## How to complete this task
Which lines below hold the word "double"? Report each one.

—————

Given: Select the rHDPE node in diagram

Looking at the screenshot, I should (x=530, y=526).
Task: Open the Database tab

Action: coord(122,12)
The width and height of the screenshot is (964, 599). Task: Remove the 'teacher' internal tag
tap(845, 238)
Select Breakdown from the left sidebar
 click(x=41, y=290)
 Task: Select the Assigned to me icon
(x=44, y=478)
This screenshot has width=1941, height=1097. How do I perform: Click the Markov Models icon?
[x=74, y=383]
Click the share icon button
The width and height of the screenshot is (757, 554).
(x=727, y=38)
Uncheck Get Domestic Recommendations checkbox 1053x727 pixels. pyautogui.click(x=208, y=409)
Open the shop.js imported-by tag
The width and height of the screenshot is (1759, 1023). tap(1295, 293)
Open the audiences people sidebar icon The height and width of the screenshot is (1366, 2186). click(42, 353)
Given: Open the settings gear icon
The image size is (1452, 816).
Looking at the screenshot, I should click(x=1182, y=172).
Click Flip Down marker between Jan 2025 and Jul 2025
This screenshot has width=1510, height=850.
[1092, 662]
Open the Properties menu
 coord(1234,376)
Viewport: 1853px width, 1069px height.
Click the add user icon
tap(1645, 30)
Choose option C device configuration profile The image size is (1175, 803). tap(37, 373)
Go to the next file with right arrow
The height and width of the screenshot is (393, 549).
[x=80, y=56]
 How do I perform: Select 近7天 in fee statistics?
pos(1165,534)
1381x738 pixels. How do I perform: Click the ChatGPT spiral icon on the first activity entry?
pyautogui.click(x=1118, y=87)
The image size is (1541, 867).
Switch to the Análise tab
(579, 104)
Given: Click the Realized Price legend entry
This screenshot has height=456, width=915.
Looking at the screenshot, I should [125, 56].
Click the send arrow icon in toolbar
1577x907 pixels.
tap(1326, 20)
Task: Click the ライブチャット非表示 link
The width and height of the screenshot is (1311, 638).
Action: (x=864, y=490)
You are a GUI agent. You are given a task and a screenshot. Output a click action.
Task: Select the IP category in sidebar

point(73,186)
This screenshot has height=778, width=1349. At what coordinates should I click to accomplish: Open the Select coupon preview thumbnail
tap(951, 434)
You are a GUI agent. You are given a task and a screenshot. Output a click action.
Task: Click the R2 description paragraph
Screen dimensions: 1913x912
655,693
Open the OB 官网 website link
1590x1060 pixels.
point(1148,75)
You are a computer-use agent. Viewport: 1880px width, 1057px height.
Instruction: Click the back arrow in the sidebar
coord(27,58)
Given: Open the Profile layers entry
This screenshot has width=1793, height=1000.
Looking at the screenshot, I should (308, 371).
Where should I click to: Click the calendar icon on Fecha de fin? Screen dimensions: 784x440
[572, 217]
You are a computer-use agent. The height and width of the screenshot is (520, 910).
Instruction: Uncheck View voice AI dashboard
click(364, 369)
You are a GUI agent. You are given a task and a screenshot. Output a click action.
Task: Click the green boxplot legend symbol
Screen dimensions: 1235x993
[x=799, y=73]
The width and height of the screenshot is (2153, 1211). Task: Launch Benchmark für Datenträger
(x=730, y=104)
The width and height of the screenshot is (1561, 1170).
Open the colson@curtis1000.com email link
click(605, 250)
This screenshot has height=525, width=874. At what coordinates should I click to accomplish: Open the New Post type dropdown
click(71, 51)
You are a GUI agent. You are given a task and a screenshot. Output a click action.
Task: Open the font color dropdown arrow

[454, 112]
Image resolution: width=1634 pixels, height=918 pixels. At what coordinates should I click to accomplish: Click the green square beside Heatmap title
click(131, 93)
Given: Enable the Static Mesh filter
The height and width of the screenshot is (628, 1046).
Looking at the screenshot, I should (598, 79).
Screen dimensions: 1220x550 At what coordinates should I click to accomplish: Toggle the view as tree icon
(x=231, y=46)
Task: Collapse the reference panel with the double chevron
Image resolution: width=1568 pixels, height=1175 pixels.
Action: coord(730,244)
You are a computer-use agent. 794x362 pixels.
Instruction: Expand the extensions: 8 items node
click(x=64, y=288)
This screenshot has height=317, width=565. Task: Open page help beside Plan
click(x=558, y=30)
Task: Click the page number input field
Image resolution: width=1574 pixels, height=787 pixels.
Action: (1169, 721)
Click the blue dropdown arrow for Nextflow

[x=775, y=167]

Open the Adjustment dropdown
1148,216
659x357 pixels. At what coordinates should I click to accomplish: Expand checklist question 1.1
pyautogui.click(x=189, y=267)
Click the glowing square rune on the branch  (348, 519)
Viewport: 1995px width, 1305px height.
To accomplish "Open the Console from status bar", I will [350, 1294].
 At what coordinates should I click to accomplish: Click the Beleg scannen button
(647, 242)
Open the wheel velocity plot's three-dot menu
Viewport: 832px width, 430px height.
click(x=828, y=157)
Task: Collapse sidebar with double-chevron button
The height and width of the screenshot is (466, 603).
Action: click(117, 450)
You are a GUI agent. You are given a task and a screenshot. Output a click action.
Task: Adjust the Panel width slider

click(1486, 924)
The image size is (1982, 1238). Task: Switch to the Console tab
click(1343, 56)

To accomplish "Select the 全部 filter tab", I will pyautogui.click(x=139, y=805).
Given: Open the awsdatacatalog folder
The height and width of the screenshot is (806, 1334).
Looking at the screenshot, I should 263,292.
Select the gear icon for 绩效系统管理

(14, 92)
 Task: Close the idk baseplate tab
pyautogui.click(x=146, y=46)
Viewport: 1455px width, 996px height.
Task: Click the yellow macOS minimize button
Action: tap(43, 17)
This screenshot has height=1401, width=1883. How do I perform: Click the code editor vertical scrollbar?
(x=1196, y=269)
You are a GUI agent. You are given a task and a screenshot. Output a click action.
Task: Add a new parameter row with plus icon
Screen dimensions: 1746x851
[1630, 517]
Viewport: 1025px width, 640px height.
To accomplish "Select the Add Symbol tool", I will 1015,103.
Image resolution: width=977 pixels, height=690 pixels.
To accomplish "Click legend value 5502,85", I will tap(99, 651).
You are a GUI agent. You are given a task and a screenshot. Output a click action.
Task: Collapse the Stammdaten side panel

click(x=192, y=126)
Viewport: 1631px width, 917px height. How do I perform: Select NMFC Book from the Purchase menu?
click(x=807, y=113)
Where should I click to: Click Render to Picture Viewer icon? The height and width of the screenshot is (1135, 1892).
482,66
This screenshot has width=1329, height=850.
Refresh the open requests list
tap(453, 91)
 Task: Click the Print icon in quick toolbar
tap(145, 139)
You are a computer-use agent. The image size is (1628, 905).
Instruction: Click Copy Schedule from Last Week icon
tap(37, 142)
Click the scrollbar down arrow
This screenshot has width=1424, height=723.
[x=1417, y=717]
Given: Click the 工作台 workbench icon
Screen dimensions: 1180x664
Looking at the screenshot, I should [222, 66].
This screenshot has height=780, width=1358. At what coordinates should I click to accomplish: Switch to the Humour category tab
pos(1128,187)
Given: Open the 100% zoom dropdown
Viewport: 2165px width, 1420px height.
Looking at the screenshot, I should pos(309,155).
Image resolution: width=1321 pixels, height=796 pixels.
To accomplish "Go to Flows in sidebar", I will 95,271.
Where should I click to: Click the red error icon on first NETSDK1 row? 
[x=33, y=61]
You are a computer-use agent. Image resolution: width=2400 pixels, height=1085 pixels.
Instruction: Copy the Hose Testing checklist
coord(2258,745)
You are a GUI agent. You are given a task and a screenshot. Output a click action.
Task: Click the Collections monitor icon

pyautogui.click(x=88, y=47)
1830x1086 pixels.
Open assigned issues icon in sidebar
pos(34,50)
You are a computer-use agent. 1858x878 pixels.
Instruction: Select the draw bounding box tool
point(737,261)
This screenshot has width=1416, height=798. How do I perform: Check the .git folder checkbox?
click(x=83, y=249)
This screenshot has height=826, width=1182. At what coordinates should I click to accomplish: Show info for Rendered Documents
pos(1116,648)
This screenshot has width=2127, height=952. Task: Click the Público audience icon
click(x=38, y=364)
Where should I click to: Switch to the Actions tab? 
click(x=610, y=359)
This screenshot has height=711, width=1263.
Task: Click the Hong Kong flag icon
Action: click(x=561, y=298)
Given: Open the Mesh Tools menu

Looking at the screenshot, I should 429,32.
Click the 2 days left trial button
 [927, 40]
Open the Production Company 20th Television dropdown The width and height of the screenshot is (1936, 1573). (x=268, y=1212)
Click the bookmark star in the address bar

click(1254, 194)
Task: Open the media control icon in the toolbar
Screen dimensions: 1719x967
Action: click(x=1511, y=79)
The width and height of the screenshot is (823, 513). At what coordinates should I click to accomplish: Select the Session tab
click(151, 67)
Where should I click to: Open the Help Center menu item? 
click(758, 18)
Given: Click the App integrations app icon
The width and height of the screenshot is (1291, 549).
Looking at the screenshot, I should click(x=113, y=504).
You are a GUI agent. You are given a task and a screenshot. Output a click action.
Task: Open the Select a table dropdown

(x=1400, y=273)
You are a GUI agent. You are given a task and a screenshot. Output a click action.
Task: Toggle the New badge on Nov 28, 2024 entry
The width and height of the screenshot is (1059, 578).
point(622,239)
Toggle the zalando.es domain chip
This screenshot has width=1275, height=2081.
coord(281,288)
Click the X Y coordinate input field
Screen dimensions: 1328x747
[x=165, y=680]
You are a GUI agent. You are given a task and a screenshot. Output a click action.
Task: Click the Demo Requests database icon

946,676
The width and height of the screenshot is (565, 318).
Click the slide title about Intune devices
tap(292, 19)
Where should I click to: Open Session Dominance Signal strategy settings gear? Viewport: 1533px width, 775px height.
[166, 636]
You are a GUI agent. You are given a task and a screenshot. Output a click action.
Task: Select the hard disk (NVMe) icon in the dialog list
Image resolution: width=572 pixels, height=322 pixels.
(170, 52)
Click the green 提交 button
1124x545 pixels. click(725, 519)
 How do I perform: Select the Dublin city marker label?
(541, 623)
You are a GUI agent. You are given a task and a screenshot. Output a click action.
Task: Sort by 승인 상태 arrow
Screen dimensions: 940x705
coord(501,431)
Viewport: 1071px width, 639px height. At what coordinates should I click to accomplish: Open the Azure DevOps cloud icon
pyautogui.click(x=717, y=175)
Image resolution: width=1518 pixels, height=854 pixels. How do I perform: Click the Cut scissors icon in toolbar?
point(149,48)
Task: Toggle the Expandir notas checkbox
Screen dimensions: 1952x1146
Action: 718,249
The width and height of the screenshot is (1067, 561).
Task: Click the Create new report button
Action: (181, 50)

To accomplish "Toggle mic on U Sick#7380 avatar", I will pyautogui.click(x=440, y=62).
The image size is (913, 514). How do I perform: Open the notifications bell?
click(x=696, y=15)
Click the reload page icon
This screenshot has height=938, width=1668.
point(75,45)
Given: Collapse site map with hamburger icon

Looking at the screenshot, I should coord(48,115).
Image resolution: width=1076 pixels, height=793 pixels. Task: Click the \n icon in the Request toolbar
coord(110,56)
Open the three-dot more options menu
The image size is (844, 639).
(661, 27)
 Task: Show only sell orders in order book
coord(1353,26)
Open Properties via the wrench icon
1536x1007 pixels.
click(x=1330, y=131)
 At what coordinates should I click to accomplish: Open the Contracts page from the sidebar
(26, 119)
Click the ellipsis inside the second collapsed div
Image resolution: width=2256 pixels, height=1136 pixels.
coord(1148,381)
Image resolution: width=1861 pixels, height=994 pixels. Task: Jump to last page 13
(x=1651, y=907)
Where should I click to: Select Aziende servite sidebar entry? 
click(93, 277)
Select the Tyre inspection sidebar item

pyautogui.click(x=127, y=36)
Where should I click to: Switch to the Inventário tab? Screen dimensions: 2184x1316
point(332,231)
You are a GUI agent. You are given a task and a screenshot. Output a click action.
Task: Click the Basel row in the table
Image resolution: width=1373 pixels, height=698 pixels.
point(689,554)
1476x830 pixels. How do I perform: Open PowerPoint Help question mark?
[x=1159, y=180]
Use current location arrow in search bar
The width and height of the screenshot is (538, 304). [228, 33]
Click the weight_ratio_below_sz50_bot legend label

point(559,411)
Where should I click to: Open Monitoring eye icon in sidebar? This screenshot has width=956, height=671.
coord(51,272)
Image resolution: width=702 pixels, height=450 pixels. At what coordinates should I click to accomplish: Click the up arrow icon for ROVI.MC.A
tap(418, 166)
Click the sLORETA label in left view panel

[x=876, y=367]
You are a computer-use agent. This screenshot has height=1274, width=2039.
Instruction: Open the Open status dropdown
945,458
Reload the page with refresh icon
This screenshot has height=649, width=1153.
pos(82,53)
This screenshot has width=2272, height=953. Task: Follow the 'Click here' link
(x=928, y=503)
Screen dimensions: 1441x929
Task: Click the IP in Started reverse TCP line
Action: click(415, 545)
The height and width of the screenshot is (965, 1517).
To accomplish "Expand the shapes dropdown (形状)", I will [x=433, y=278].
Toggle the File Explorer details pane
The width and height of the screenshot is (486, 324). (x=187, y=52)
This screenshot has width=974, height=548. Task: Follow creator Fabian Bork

—————

## Exercise answer
Task: Collapse the reference panel with the double chevron
Task: Collapse sidebar with double-chevron button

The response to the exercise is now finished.